| WHAT TO PRODUCE |
From the entries below, write out exactly the lines between the line holding "The height and" and the line holding "the 1e7 volume", inclusive, excluding any pictures.

***** DATA TO USE *****

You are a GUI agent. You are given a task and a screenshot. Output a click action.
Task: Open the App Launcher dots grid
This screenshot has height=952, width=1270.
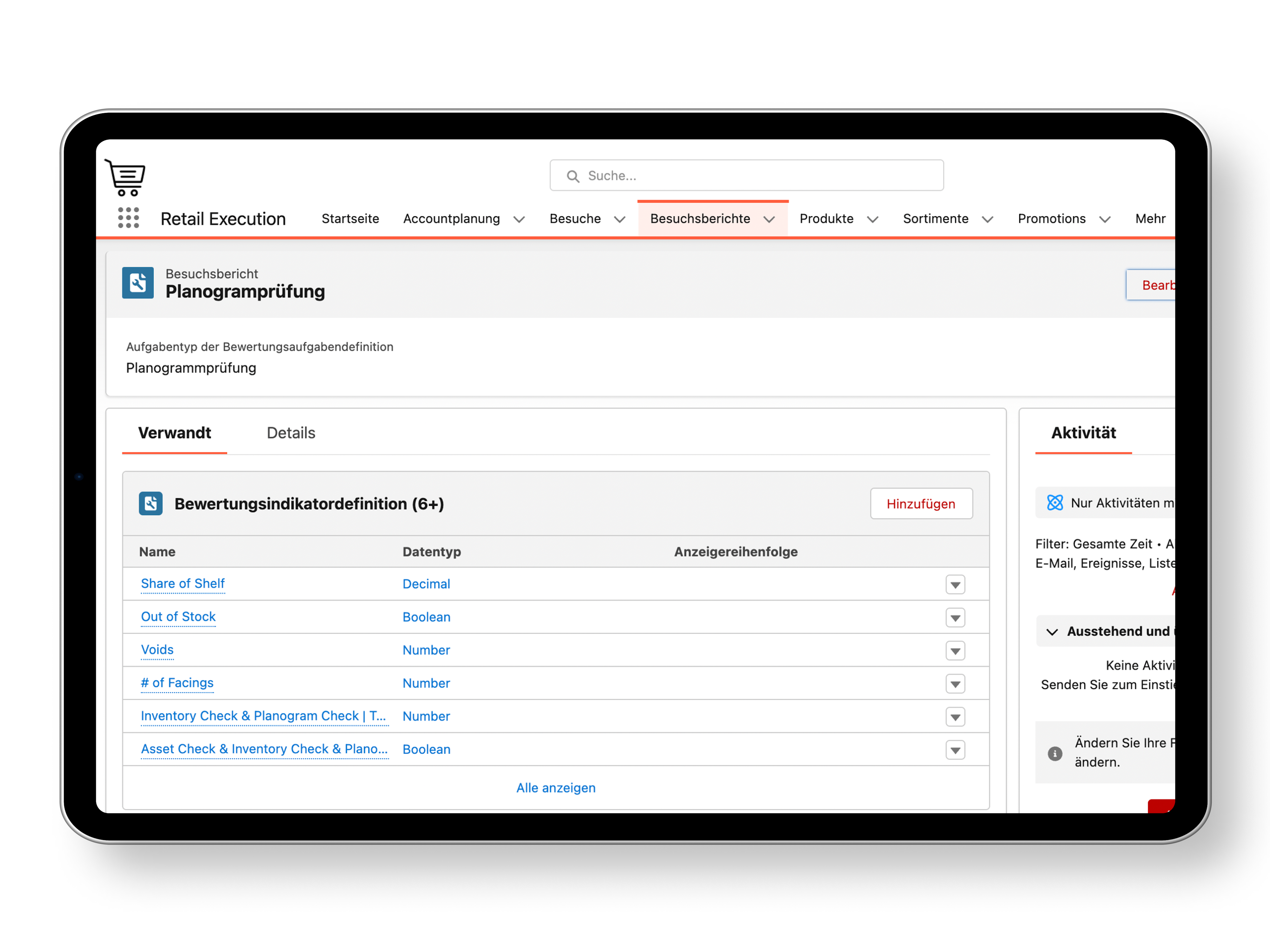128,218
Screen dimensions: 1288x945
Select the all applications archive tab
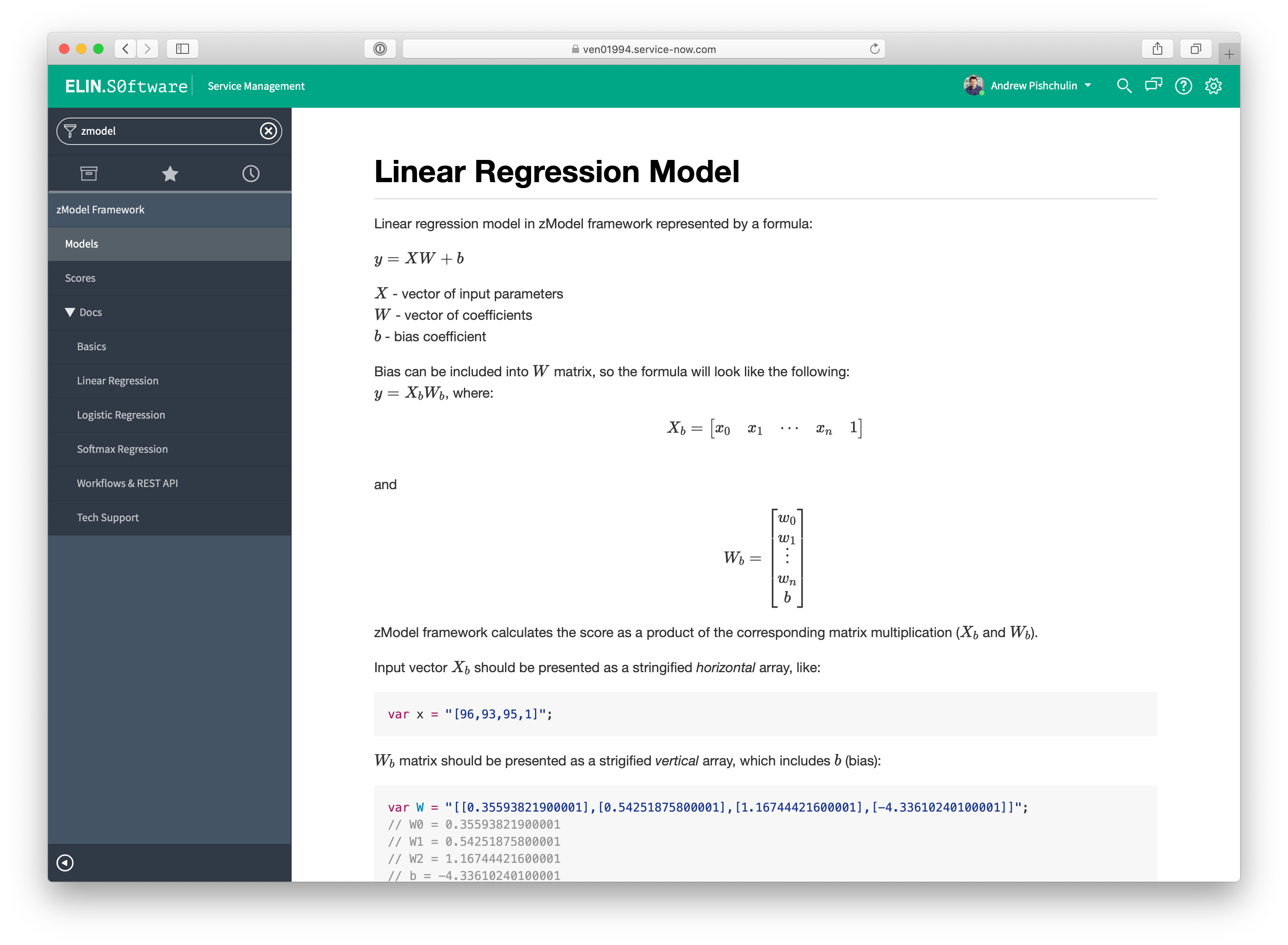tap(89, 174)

*****
***** DATA TO USE *****

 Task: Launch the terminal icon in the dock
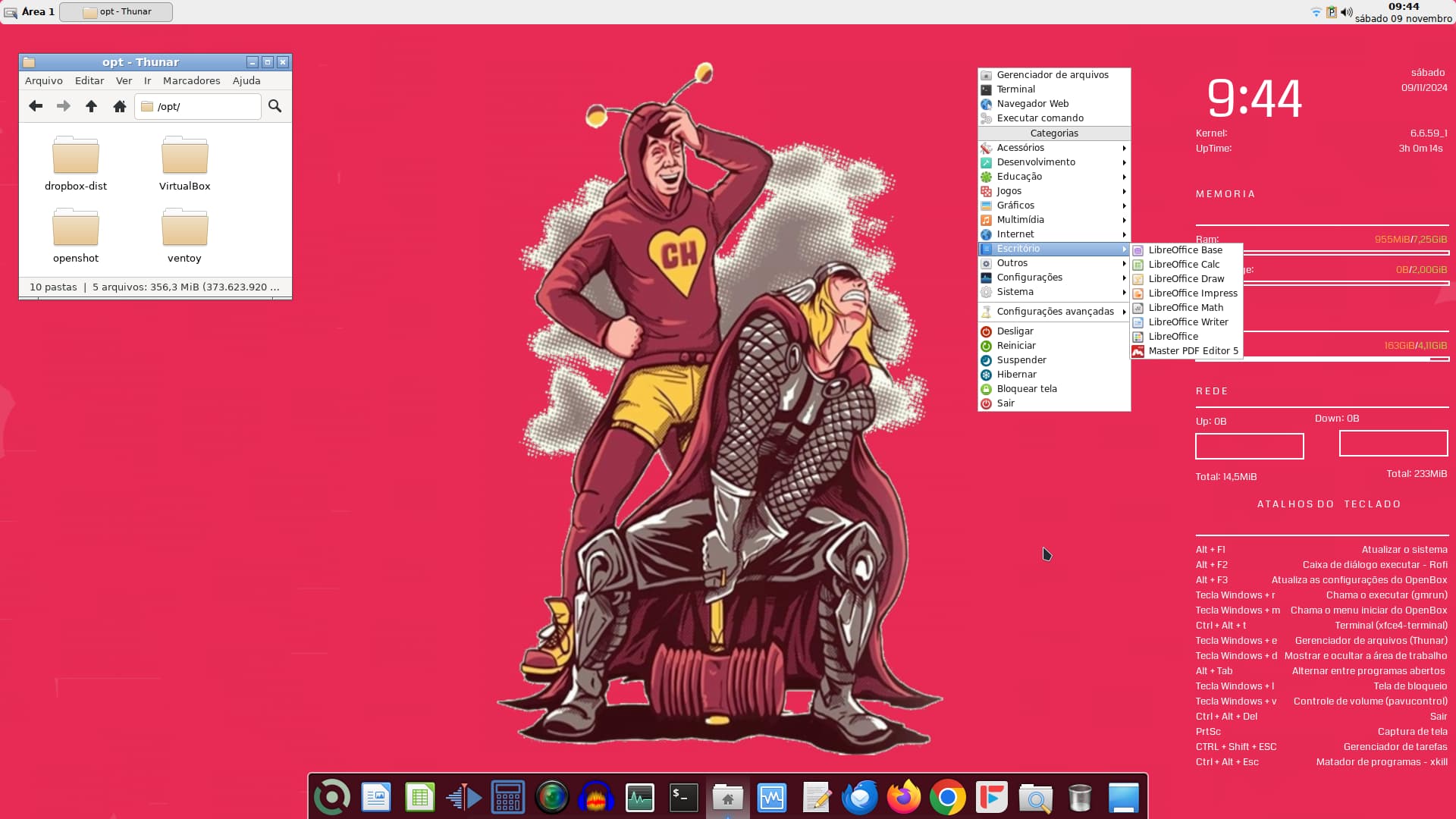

*****
***** DATA TO USE *****

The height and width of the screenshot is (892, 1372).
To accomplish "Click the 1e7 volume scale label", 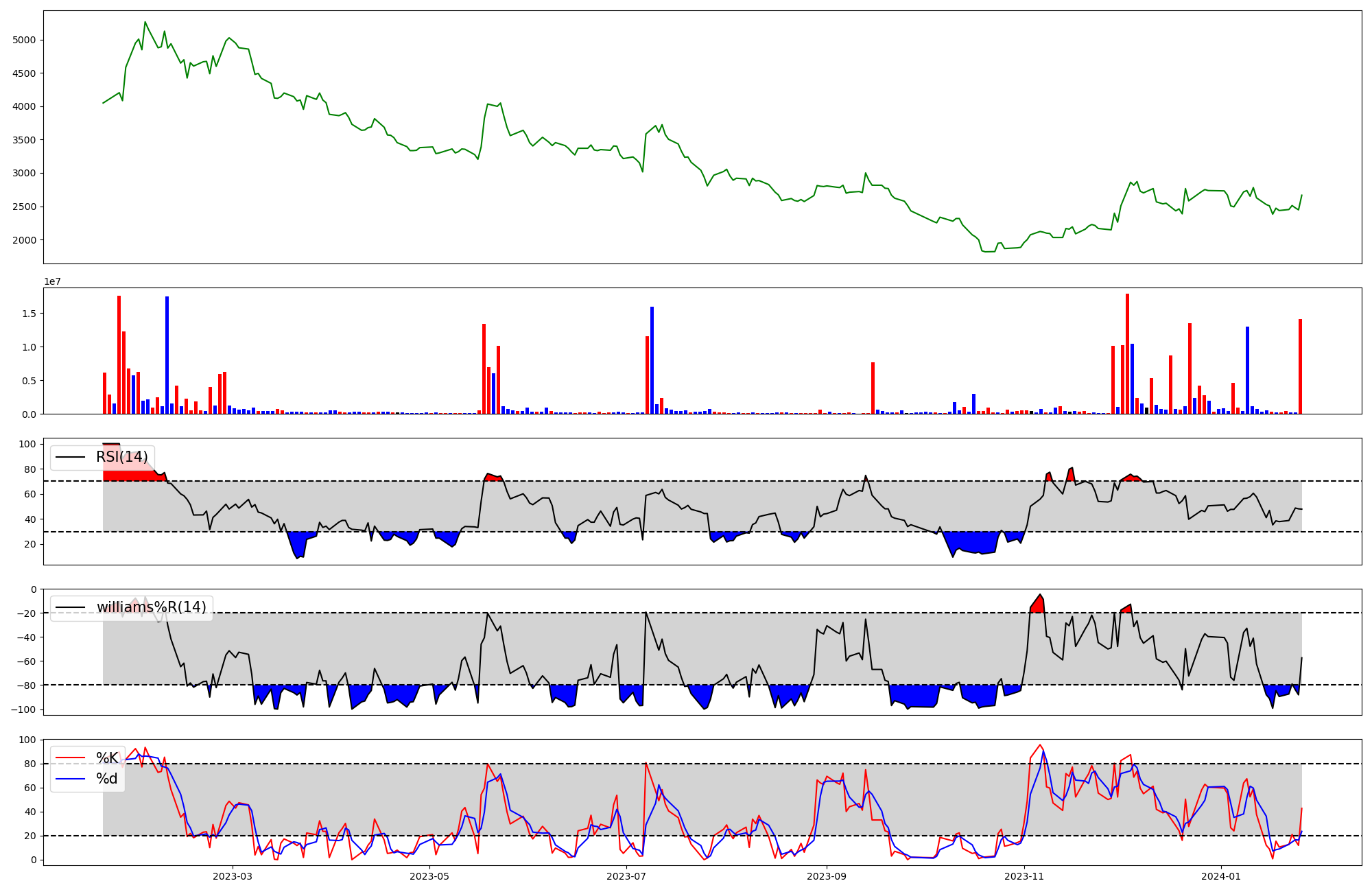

*****

| TASK SOLUTION |
The height and width of the screenshot is (892, 1372).
To accomplish "Click the 1e7 volume scale label", 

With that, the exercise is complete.